## Your instructions
The expected output is an exact copy of the lines from the one containing "Given: Click the Policies clipboard icon" through the final line of the entries below, with no images.

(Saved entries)
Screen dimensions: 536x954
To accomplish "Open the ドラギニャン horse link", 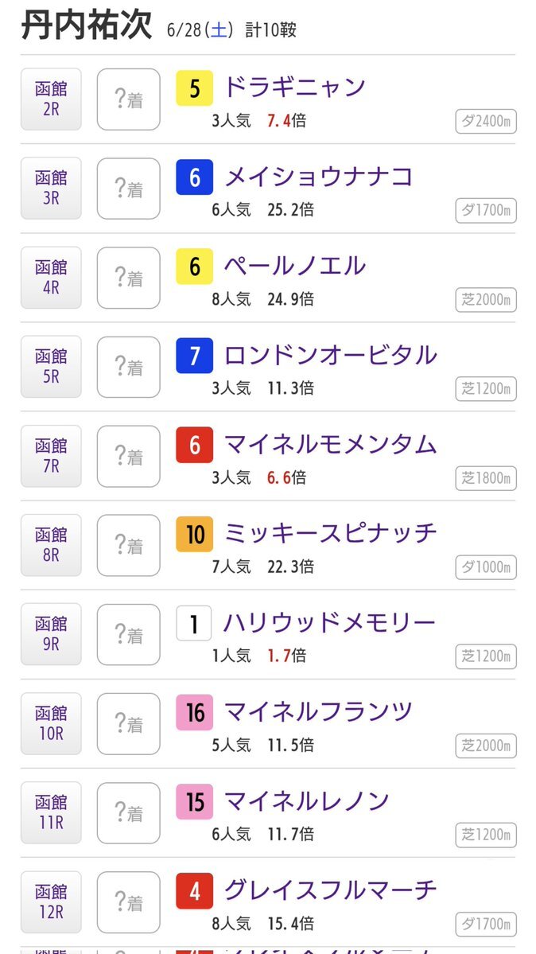I will click(294, 87).
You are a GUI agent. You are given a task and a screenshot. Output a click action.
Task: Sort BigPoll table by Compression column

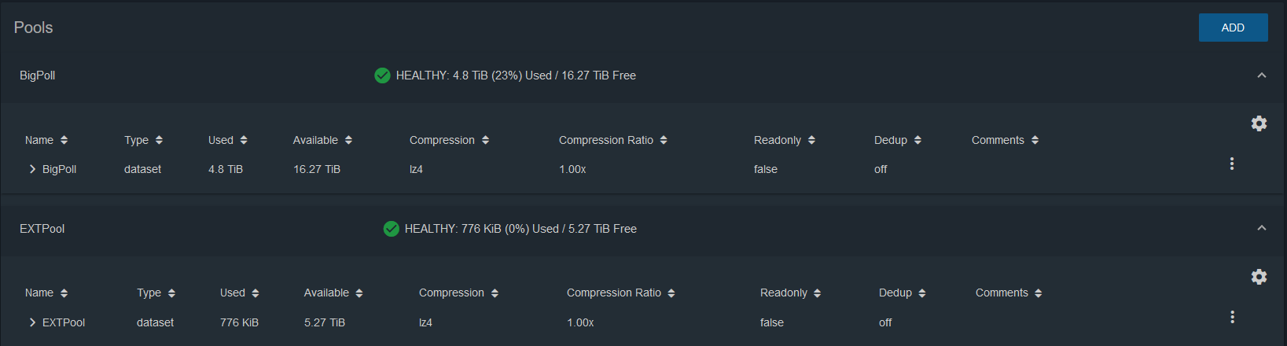coord(449,140)
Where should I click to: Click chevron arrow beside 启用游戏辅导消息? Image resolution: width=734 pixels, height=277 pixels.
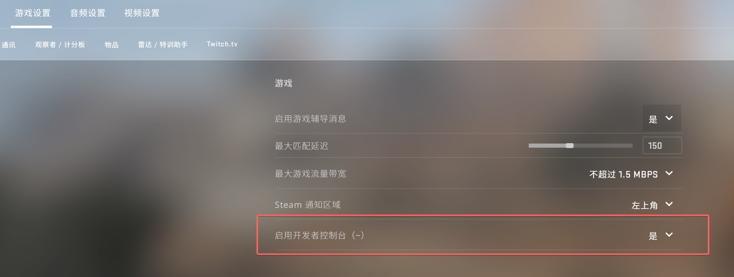669,118
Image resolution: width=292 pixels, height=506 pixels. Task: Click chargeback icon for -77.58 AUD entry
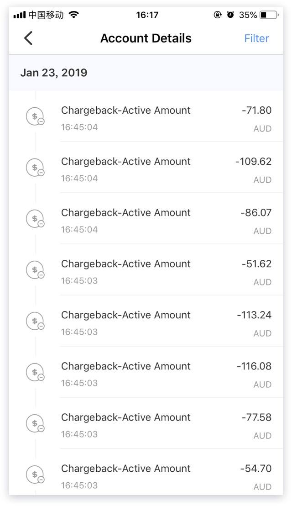(x=35, y=424)
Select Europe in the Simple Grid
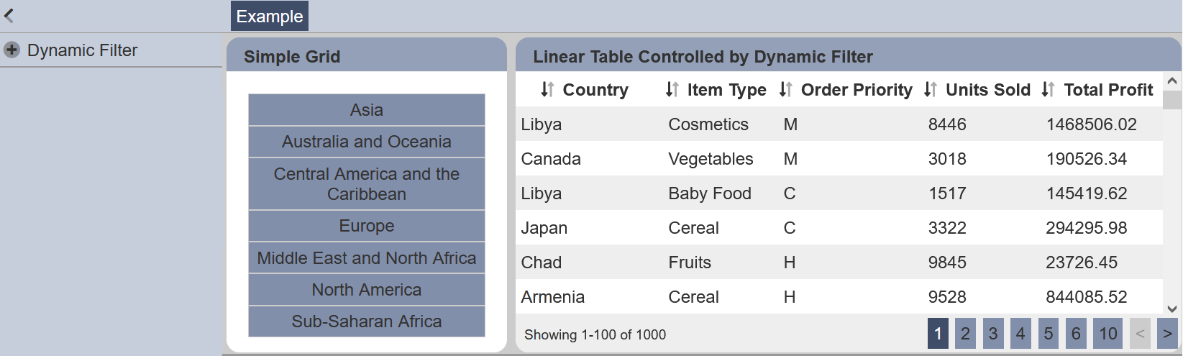This screenshot has height=356, width=1183. [x=367, y=226]
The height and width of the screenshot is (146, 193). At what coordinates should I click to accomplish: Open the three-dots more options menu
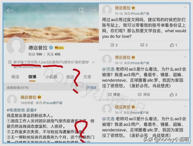pos(93,10)
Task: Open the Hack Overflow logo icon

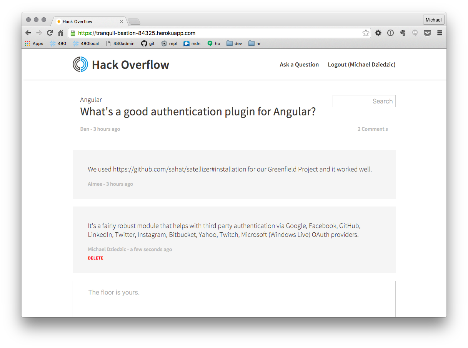Action: [x=80, y=64]
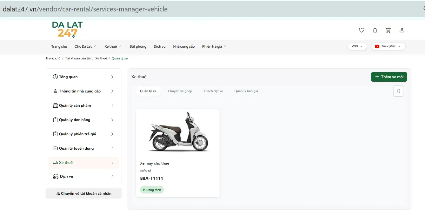Go to Tài khoản của tôi breadcrumb
Viewport: 425px width, 217px height.
coord(78,58)
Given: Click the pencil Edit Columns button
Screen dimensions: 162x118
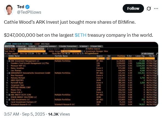Looking at the screenshot, I should pyautogui.click(x=148, y=54).
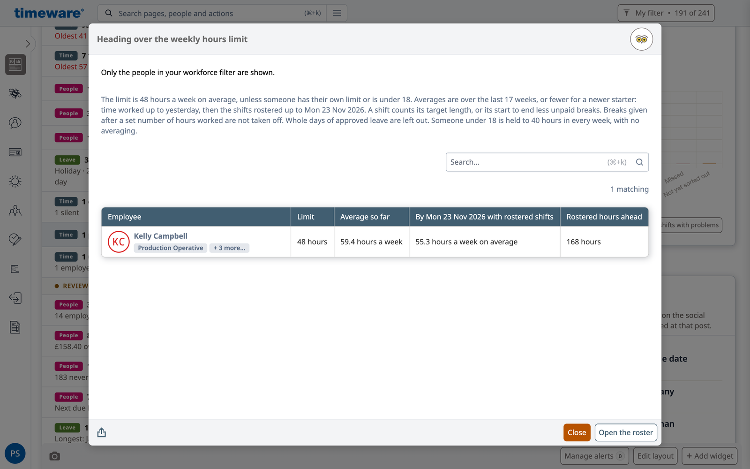Click the PS user avatar

pos(15,454)
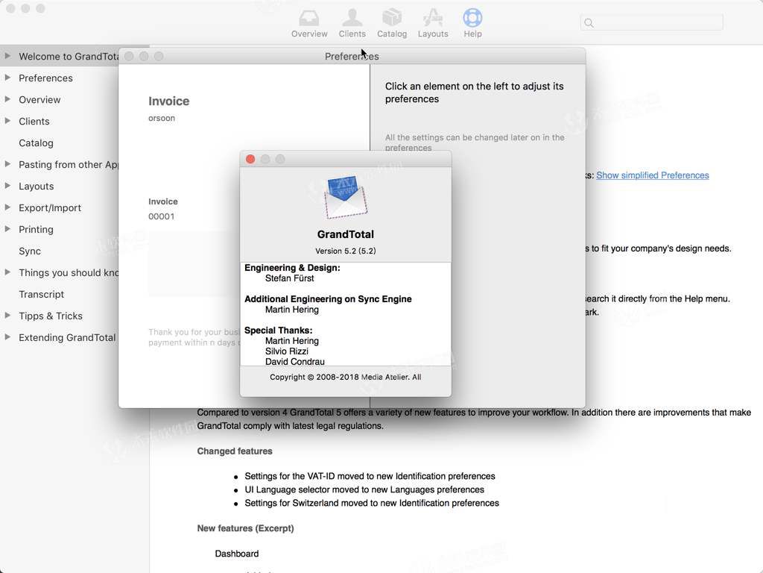Open the Overview toolbar icon

309,19
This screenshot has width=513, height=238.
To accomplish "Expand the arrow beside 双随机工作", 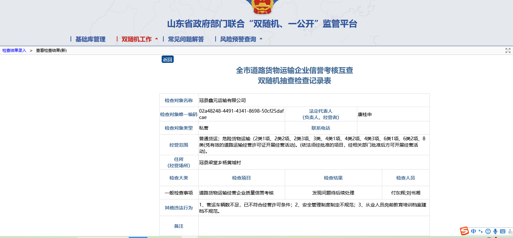I will click(x=156, y=39).
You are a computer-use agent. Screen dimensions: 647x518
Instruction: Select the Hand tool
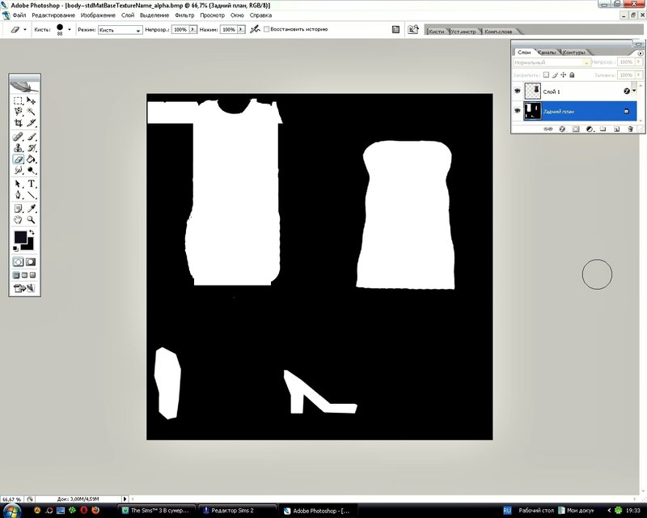pyautogui.click(x=18, y=219)
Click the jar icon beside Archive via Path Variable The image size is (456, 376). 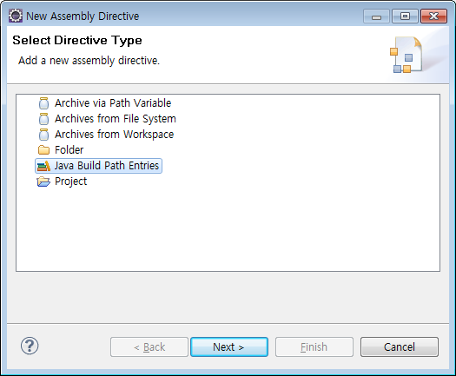coord(43,103)
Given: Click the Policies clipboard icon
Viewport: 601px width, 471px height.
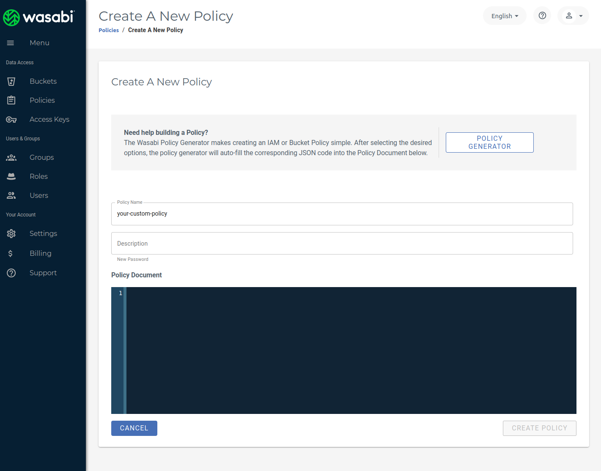Looking at the screenshot, I should coord(11,100).
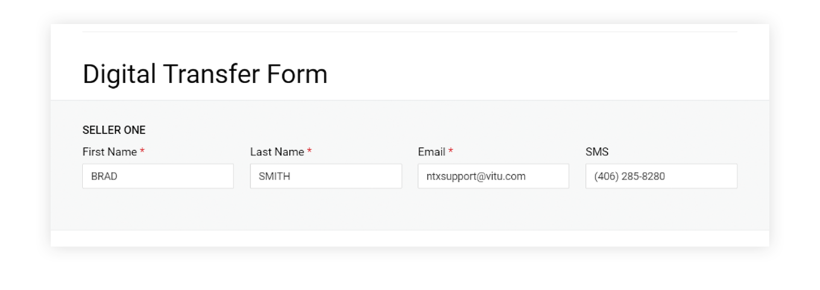Click the red asterisk beside First Name
This screenshot has height=290, width=820.
pos(142,151)
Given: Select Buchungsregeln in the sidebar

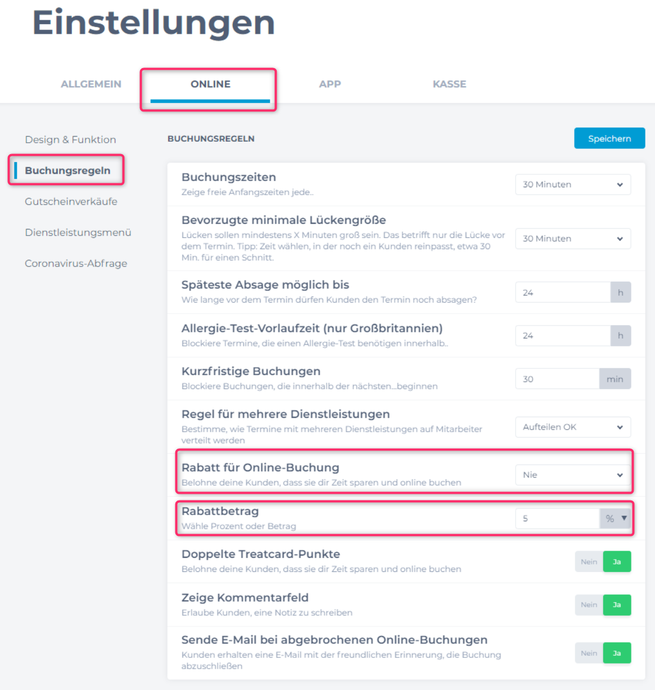Looking at the screenshot, I should [67, 170].
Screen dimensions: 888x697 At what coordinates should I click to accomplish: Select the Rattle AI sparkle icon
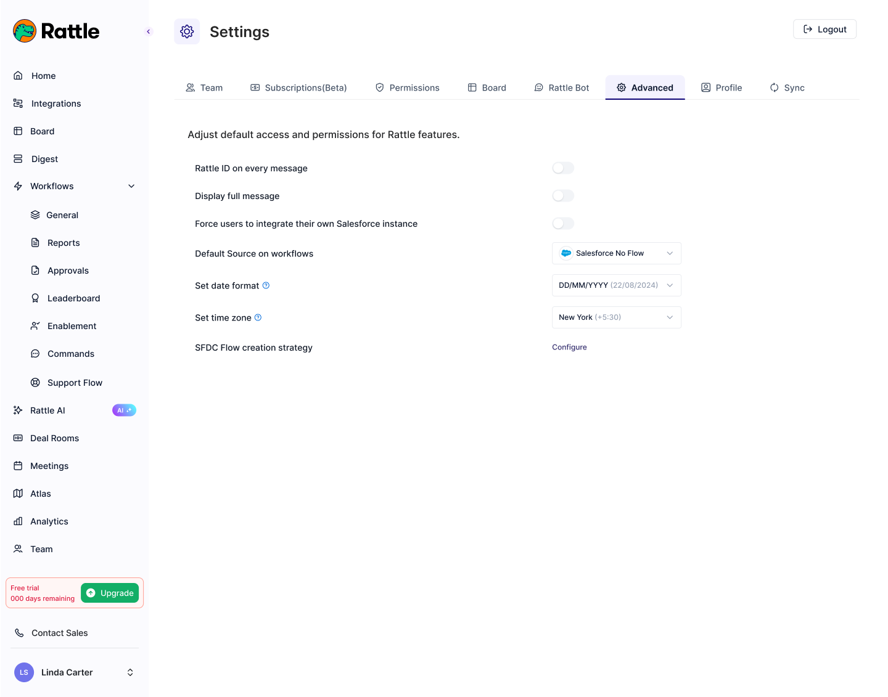[x=18, y=410]
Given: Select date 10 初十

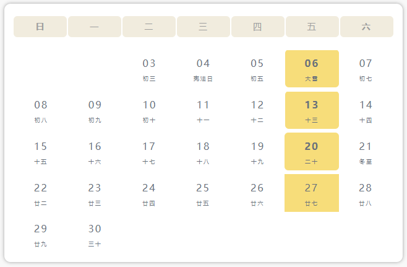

## Exercise answer
Given: Click the Policies clipboard icon
Viewport: 601px width, 471px height.
Looking at the screenshot, I should coord(11,100).
Click the red asterisk beside First Name
This screenshot has height=290, width=820.
pos(142,151)
Given: Select Buchungsregeln in the sidebar

Looking at the screenshot, I should [67, 170].
Screen dimensions: 888x697 At what coordinates should I click to accomplish: Select the Rattle AI sparkle icon
[x=18, y=410]
Given: Select date 10 初十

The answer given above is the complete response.